— START OF SELECTED EXCERPT —

Oscillating VRAM when generating

So I am trying to generate unconditional datasets, by generating using completion models with only a token as prompt.

I use the following code for generation :

@torch.no_grad()
def generate_text(config_file,model,tokenizer, num_batches,output_name='latest',division='/n<ENDTEXT>/n'):
    """
        Generates text using the provided model and tokenizer, should both be from huggingface (CausalLM and AutoTokenizer)

        Args:
            config_file: location of json generation config file
            model: huggingface model
            tokenizer: huggingface tokenizer
            batch_size: batch size for generation
            num_batches: number of batches to generate
            output_name: name of output file
            division: string to divide each generated text
    """

— END OF SELECTED EXCERPT —
— START OF DATA LINES —

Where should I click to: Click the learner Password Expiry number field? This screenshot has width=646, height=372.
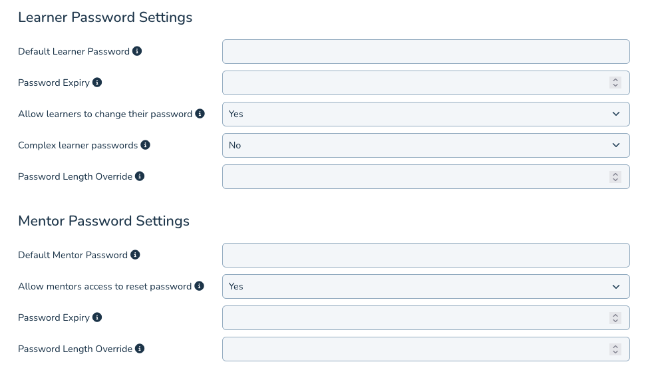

— END OF DATA LINES —
— START OF DATA LINES —

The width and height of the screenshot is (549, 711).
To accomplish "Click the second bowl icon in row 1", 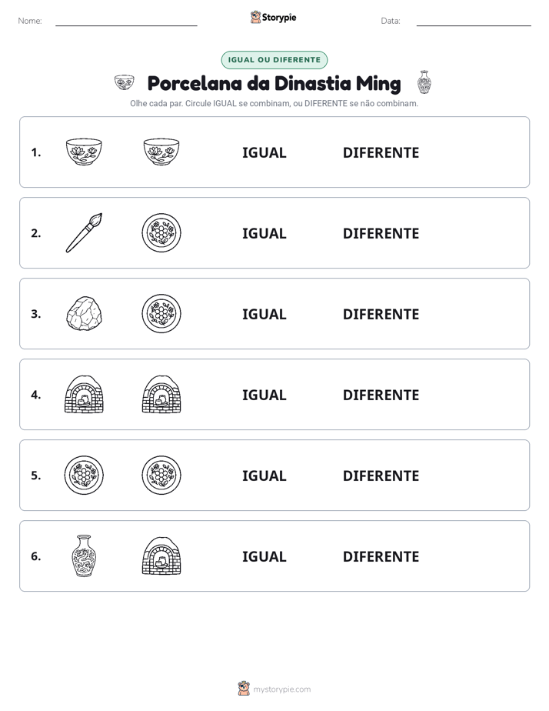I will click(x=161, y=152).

— END OF DATA LINES —

## GIVEN INSTRUCTION:
Answer these about the forum post on oscillating VRAM during generation:
(a) What does the poster give the completion models as a prompt?
(b) Which decorator comes right before the definition of generate_text?
(c) What is the default value of output_name in that definition?

## FULL RESPONSE:
(a) Only a token.
(b) @torch.no_grad()
(c) 'latest'